I’m looking at a bill from Time Warner Cable to someone named Kim Molloy, who apparently lives at my address.
America’s second-biggest cable company assigning me a girl’s name is just the latest joke in my farcical quest for home wi-fi. Am I really complaining about a company’s failure to send words and images through air? I guess so. But then again, I’m paying for that miracle – or at least Kim Molloy is. Together, we’ve lost hours dealing with this.
Also read: Washington Consumer Groups Question Comcast’s Reported Bid for Time Warner Cable
It’s been my experience that TWC is one of those companies with masterful media relations, but not-so-great customer service. One cleans up after the other. Do I blame the employees who answer calls and install modems? Of course not. The company wastes lots of their time, too, with scripts that make them sound like robots.
Last quarter, compared to the one before, Time Warner lost 306,000 residential video customers – people watching cable. It lost 24,000 residential high-speed data customers – internet users.
Year-over-year, the company is down further in video customers, but it’s up in online subscribers. That may be because of a wider trend of people cutting cable for online. Revenue in home high-speed data was up 14.2 percent from the year before, to a little over $1.4 billion – for reasons we’ll get into soon.
Also read: Who Won CBS’s Fight With Time Warner Cable? DirecTV
TWC knows it can improve. President and COO Robert D. Marcus recently pledged “to fundamentally change the customer experience,” through its new “Max Markets” initiative.
I know this business stuff because besides being Kim Molloy, frustrated customer, I also cover the company as a reporter for TheWrap. You’ll be shocked, shocked to learn that when I called the company in my reporter capacity, to see if Kim’s experience was typical, lots of nice people suddenly took interest. Until I played the reporter card, Kim got only the promise of $25 credits for missed appointments.
How does this relate to you? Well, if you’re a writer at one of America’s most beloved entertainment sites, you can do what I did, and probably get great service.
But if you’re a lawyer or movie star or veterinarian who doesn’t have hours to wait around? Good luck to you, Dr. Nobody.
But back to my dumb life. I had TWC video and internet before and didn’t like it: too many service outages. So I decided to sign up for Earthlink. The name sounded friendly. Earthy.
Silly me. It turns out TWC has a near monopoly on large sections of New York – and a deal with Earthlink that ended up bouncing me back to my old friends at TWC. Okay, I said. Sign me up.
On the first day of my scheduled installation, Nov. 24, no one showed. Okay. A friendly technician did appear on the 26th. He installed a cable modem and router, but not the wi-fi one I needed.
And why do I need wi-fi? Because it’s 2013.

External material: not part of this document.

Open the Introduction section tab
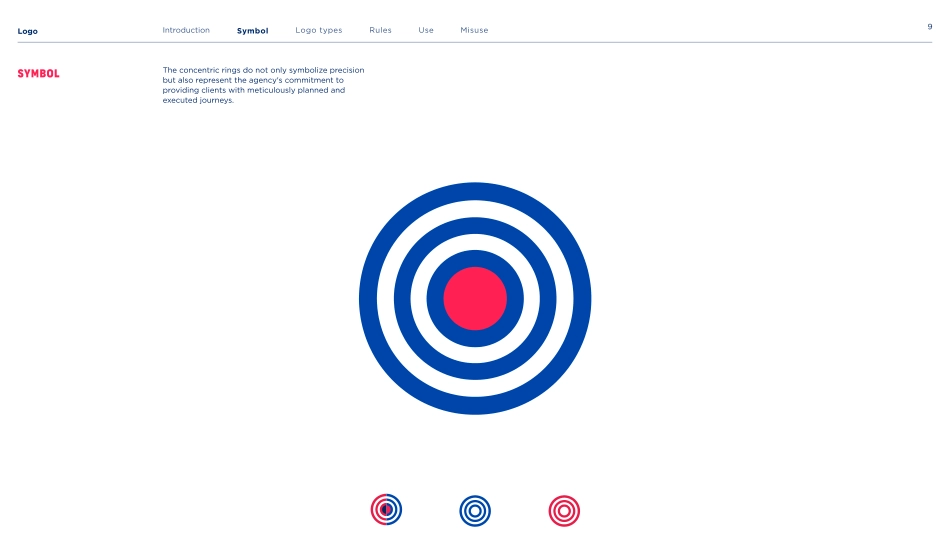Image resolution: width=950 pixels, height=555 pixels. click(186, 31)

I’m not a tech snob. I have Yahoo mail. But my three-year-old computer doesn’t even have a jack for the cord I would need to connect to cable internet. If I can get free wi-fi at McDonald’s and Starbucks and that park where a kid just got shot for his jacket, shouldn’t I be able to pay for wi-fi at home?
After installing the wrong modem, the tech informed me I had the wrong modem.
I was confused. “Do you mean…” I tried to put it delicately. “You have the wrong modem?”
He told me I had to call Time Warner to get the right one.
“But… you… are Time Warner,” I didn’t say, because I am a coward. I dialed and the TWC rep on the other end said maybe I could rent the right modem… for a price.
(Completely coincidentally: The company’s latest earnings report says its increased revenue in high-speed data revenue is largely due “to an increase in equipment rental charges.” Huh!)
Because TWC had already brought the wrong modem once, I asked a customer service person exactly what kind I needed. I found it on eBay. I asked her if I could order it online. She said yes. I ordered.
Another missed appointment later, another tech arrived. (For the sake of timeliness, I’m skipping the whole week when TWC and Earthlink claimed my address didn’t exist.) He spent an hour on the phone with another tech person who said I couldn’t use my own modem. So the tech left.
Was my situation at all unusual? Nope, according to one of the many TWC employees I talked to, who will remain unidentified for obvious reasons.
I was going to give up. But then I got a bill for the month of internet I haven’t been getting.
I sent an email to the good people at TWC PR, asking them for their side. As no one ever could have predicted, someone called the next day, saying my new modem would work just great, and that someone would be by soon to set it up. They said the problems may have had something to do with the Earthlink handoff. Later someone else called, to get the ball rolling. They even agreed to give me back my name.
Kim and I will be waiting.
(Update: The day after this story was published, a TWC technician stopped by and set up wi-fi. After a day, it stopped working. I canceled service. The next month, I got a call from a collection agency wondering why I hadn’t paid my bill.)